***** Source text *****
= KAHA Ligation =

The α-Ketoacid-Hydroxylamine (KAHA) Amide-Forming Ligation is a chemical reaction that is used to join two unprotected fragments in peptide synthesis. It is an alternative to the Native Chemical Ligation (NCL).
KAHA Ligation was developed by Jeffrey W. Bode group at ETH Zürich (previously University of Pennsylvania).

== Overview ==
An α-ketoacid at the C-terminus of one peptide fragment reacts with a hydroxylamine at the N-terminus of another to form a peptide bond (amide bond).

The reaction can happen in the presence of unprotected side chains. It also does not require any coupling reagents or catalysts. The only byproducts are water and CO_{2}.

Type I KAHA Ligation (unmodified hydroxy group)

Type II KAHA Ligation (O-substituted hydroxylamine)

The first reported protein synthesized by KAHA ligation was human GLP-1 (7-36). Since then, a variety of small proteins (up to 200 residues) have been synthesized, including ubiquitin and other similar modifier proteins, hormone proteins, nitrophorin 4, S100A4 and cyclic proteins.

C-terminal ketoacid monomers are pre-loaded on resin via a linker for Fmoc-SPPS (Fmoc-based solid phase peptide synthesis). Initial research utilised sulfur ylide linkers, but more recently the group developed acid- and photo-labile ketoacid monomers that can be loaded directly on Rink Amide resin.

The most commonly used N-terminal hydroxylamine is the 5-oxaproline, which results in a homoserine residue after ligation and O-N rearrangement.
***** Record excerpts *****
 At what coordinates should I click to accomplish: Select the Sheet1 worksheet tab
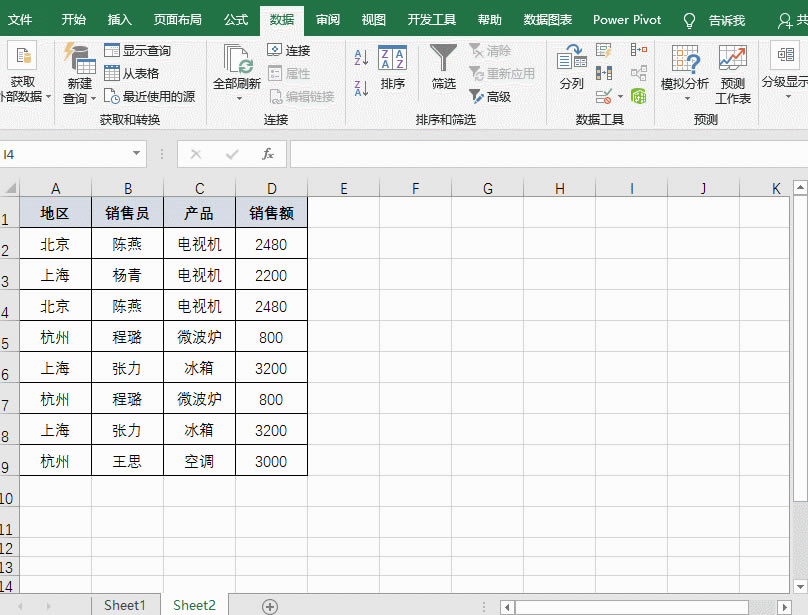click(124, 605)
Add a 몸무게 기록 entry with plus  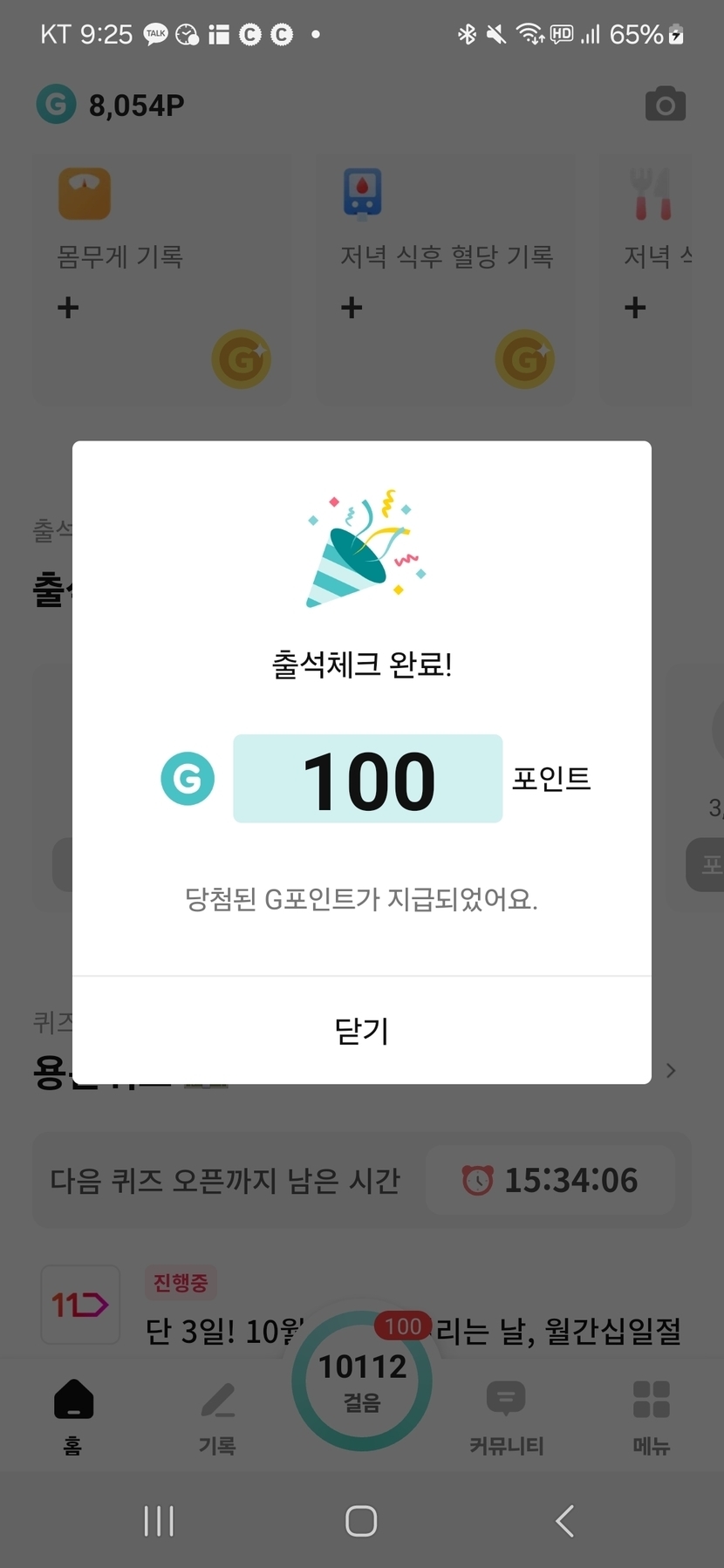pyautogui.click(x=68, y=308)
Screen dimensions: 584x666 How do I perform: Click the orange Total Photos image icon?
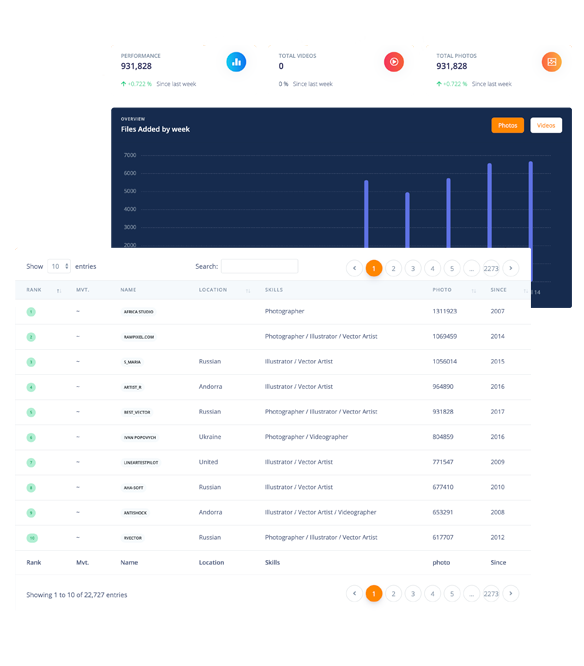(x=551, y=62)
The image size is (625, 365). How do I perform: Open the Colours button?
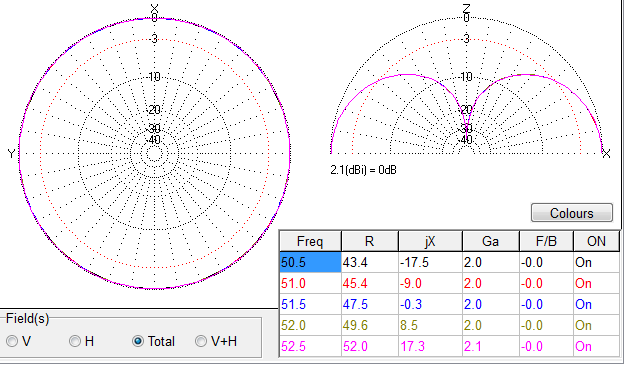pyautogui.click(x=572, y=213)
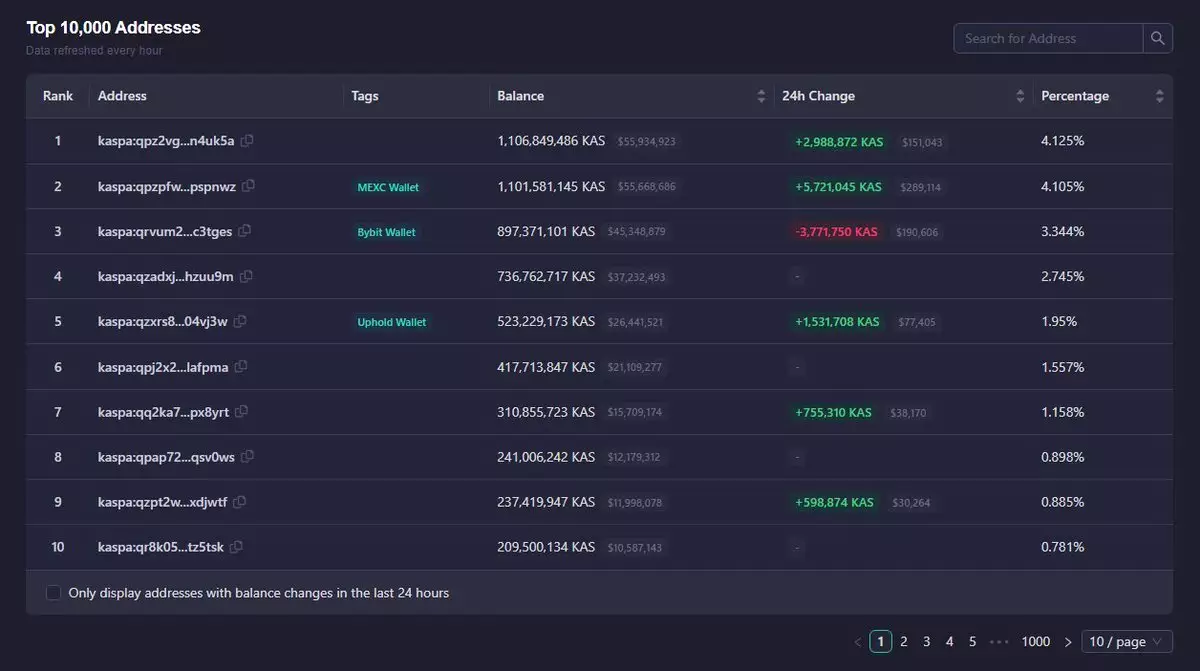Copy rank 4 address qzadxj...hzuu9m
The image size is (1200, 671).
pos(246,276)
*****
Answer these questions from the KAHA ligation text:
1. Which research group developed KAHA ligation?
2. What are the only byproducts of the reaction?
3. What was the first reported protein synthesized by KAHA ligation?

1. The Jeffrey W. Bode group at ETH Zürich (previously University of Pennsylvania)
2. Water and CO_{2}
3. Human GLP-1 (7-36)